TEXTE À LIRE »
· · · · · · ·
Le déluge de l'information creuse l'indifférence, de plus en plus de personnes susceptibles de la comprendre souhaitent n’appréhender que ce qui concerne leur espace de vie propre, devant l'avalanche informative. Une forme de repli sur soi naît dans les différentes classes de la société.
L’humanité est-elle un hasard, un accident biologique, une faillite, une absence de justification ? Au travers de ces considérations, si on se remettait à lire, à choisir, à trier nos sources d’information. Qui, en est capable ! G.O.
La dictature du progrès
Le progrès est attaqué, mais par qui !
Le premier symptôme c’est la disparition du mot lui-même. A partir des années quatre-vingts, la fréquence du mot et pas seulement en France, dans le discours public commence à baisser. Le mot innovation resurgit. Le croisement des courbes de fréquence de ces deux mots, celle qui monte et celle qui descend a lieu au début du vingtième-et-unième siècle. La disparition du mot progrès s’opère entre 2007 et 2012.
· · · · · · ·
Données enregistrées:
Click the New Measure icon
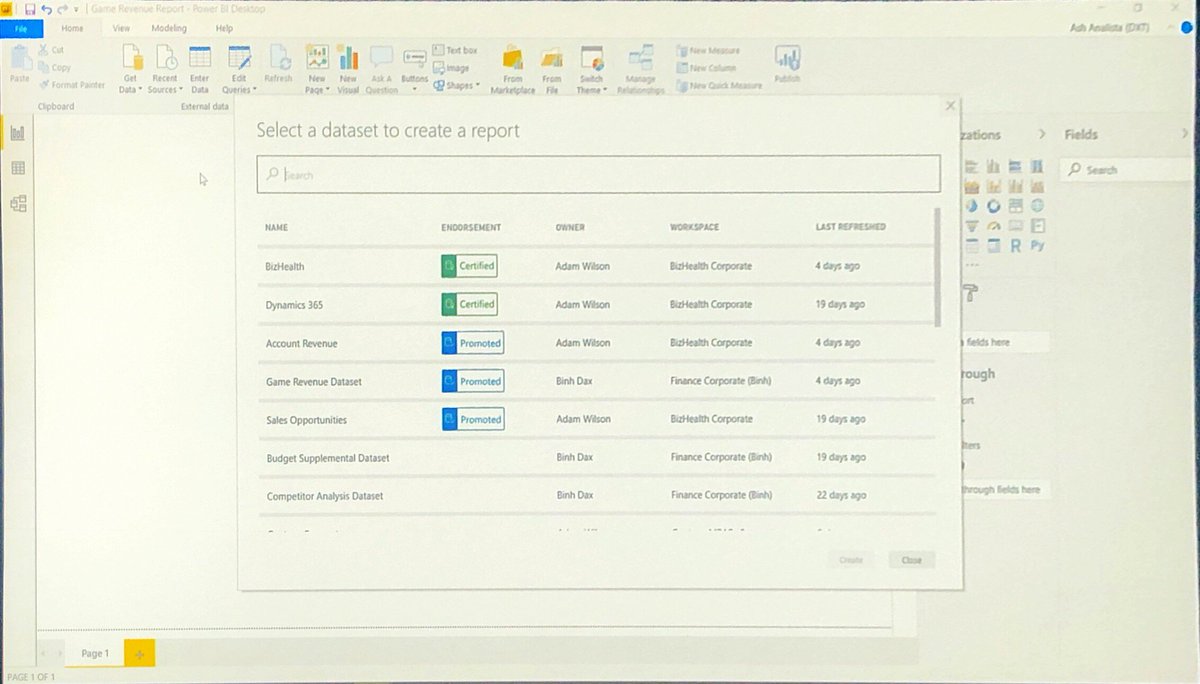The height and width of the screenshot is (684, 1200). click(683, 50)
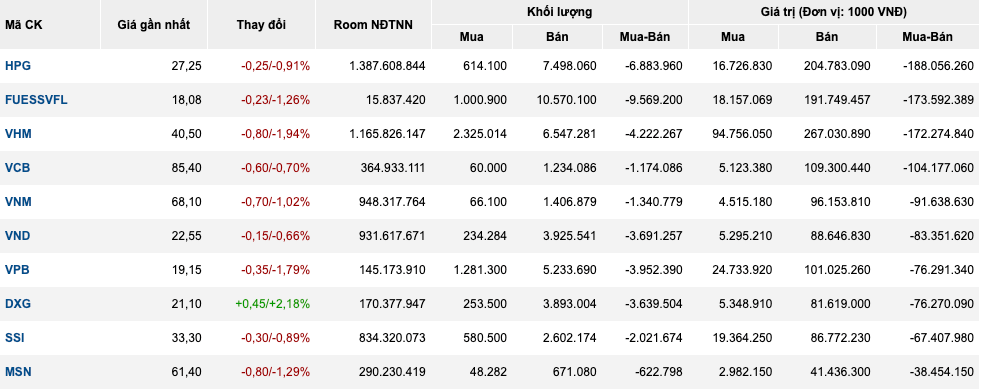Viewport: 982px width, 392px height.
Task: Click the Khối lượng group header
Action: pos(559,12)
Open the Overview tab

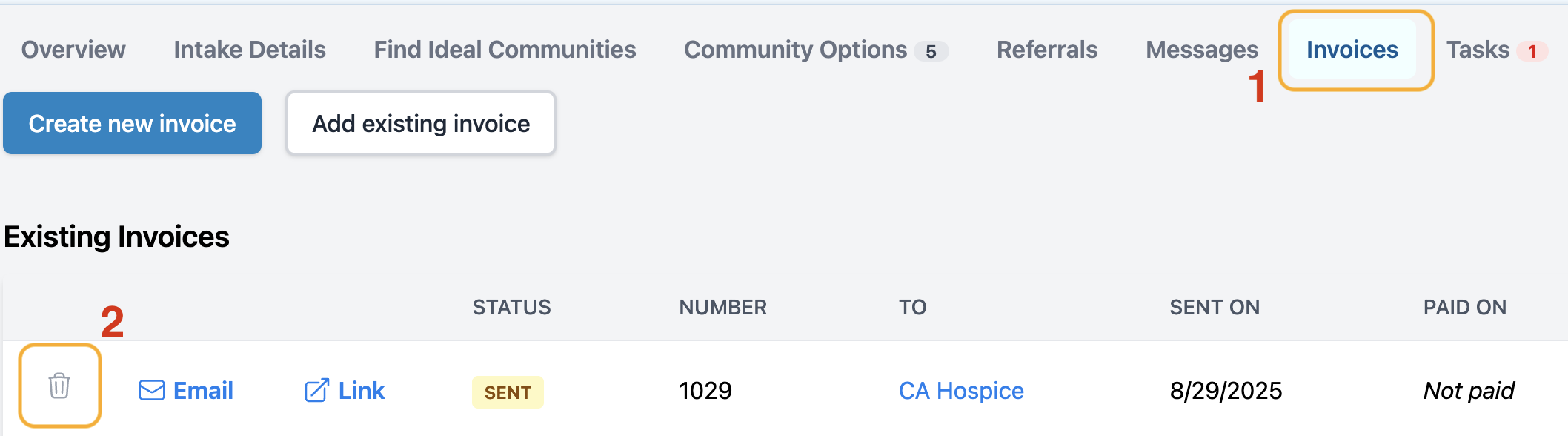[x=73, y=50]
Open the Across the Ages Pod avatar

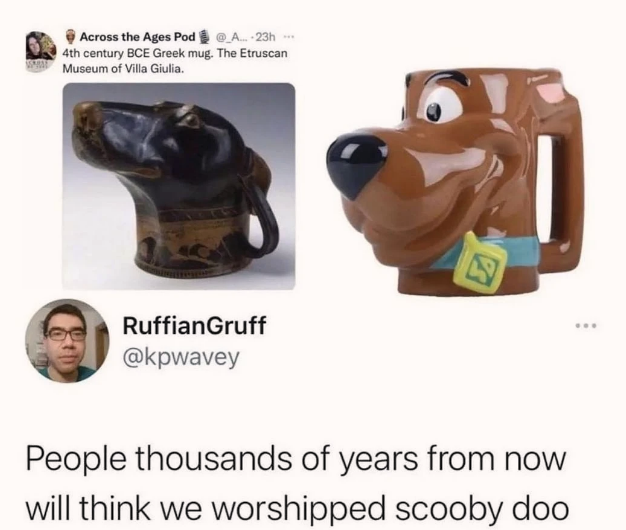click(41, 52)
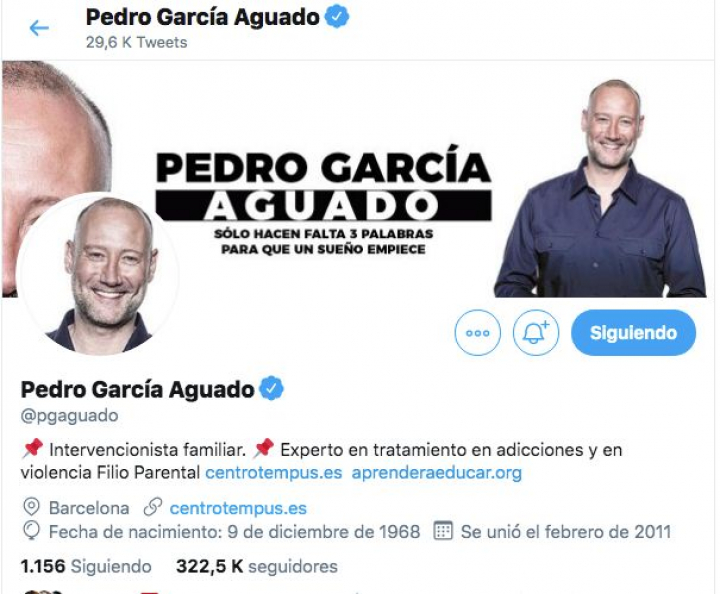720x594 pixels.
Task: Click the 29,6 K Tweets count
Action: 136,42
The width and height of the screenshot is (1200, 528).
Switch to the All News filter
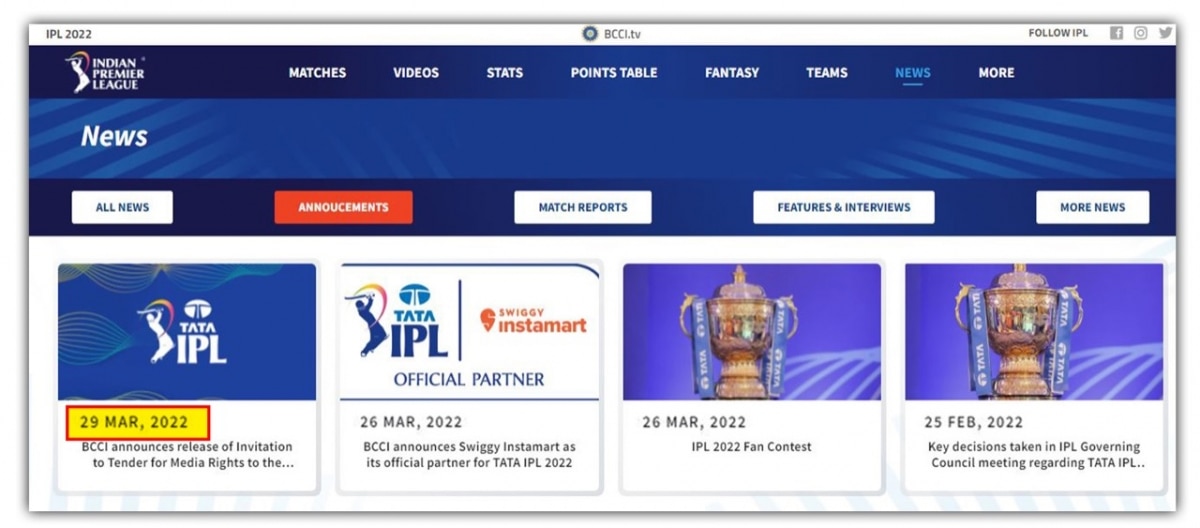click(x=122, y=207)
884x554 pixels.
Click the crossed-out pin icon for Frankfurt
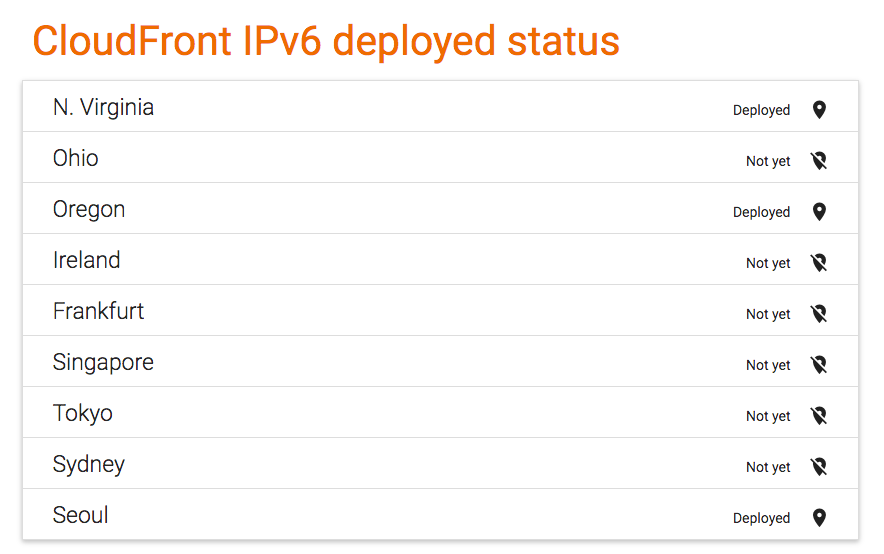[x=819, y=313]
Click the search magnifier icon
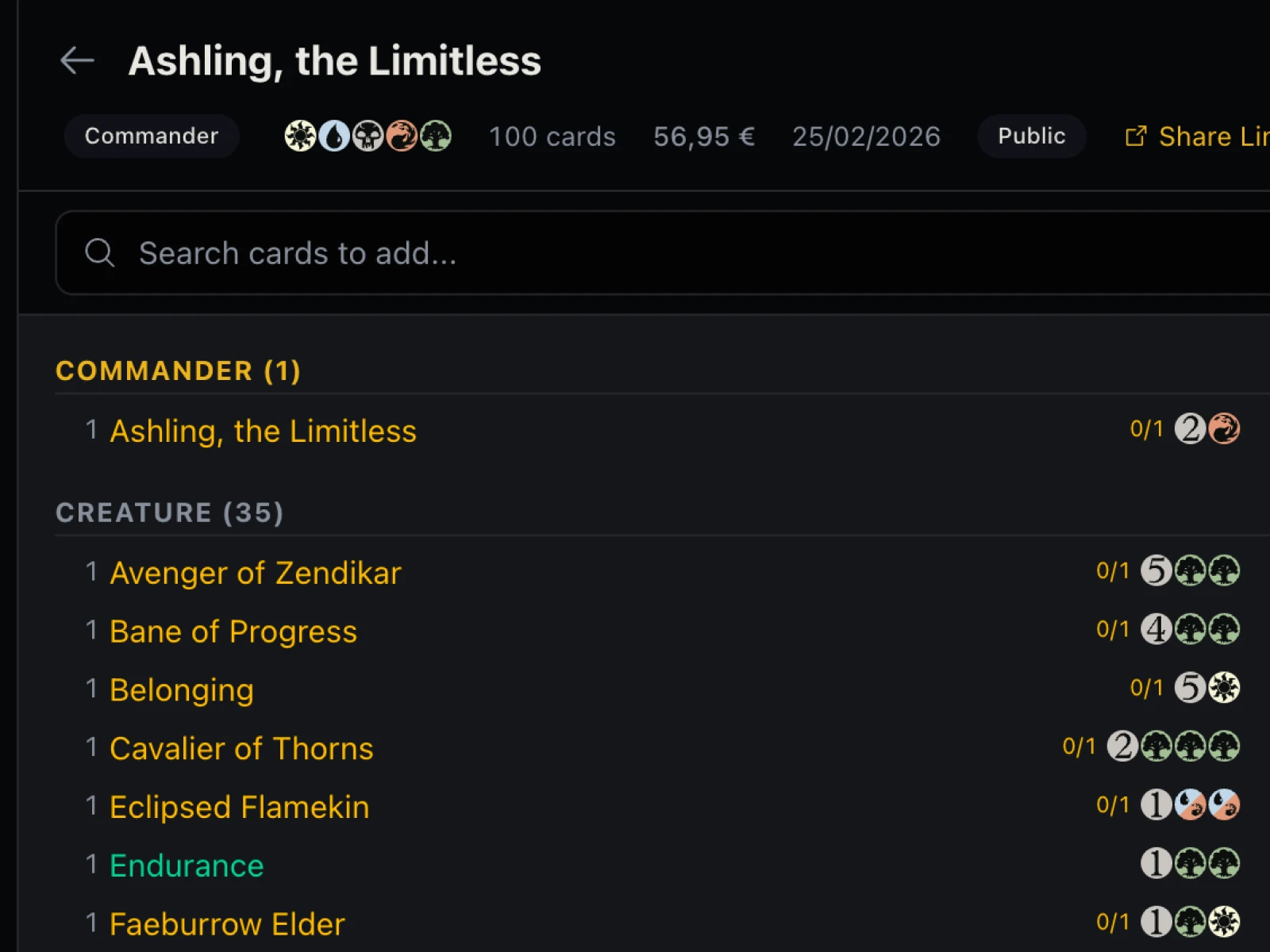Viewport: 1270px width, 952px height. click(100, 253)
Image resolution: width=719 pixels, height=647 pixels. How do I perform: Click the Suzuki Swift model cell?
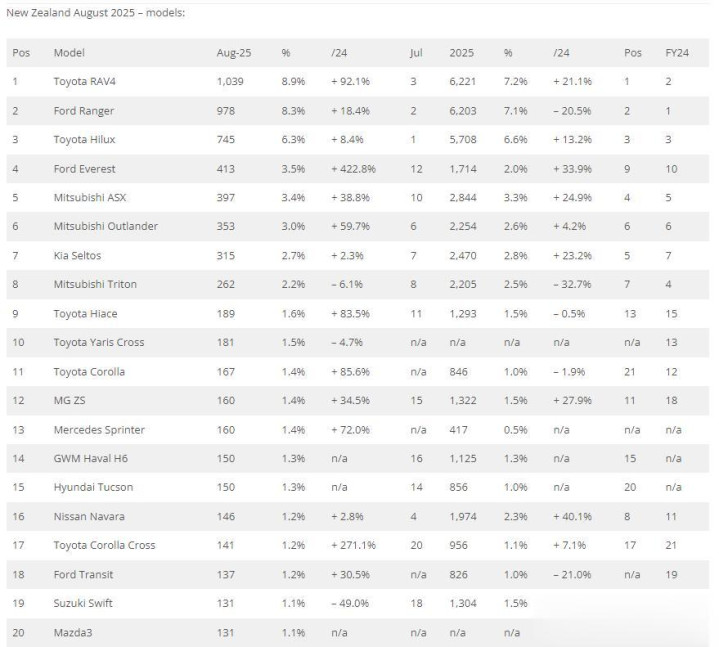point(83,603)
· · · · · · ·
TÂCHE » Comment se poursuit le texte sur l'information et le progrès ? Reprenez-le juste après sa dernière phrase.

ZONE DE RÉPONSE »
A l’élection de 2007 en France tous les candidats ont utilisé le mot progrès dans leurs discours. En 2012, plus aucun. Comment se fait-il qu’un mot qui a été si important dans l’histoire, a-t-il pu disparaître en si peu de temps ? Pourquoi a-t-il été remplacé par un mot qui n’est pas à priori son synonyme ? Peut-il y avoir des innovations sans progrès et des progrès sans innovations ? On voit bien qu’il y a une corrélation mais est-elle stricte ? Dans la rhétorique on voit bien que le mot « innovation » ne rend pas justice à l’idée de « progrès ».
Avec un collègue philosophe on a regardé, assez rapidement, l’histoire du mot innovation. Grossièrement, c’est un mot de la théologie du 13°siècle, « innovatio », une thèse qui commence à s’éloigner du dogme. Une idée qui menace de devenir hérétique. Une interprétation des textes. Puis, ça devient un vocabulaire juridique, « innovatio » c’est un avenant à un contrat, sans changer l’esprit du contrat.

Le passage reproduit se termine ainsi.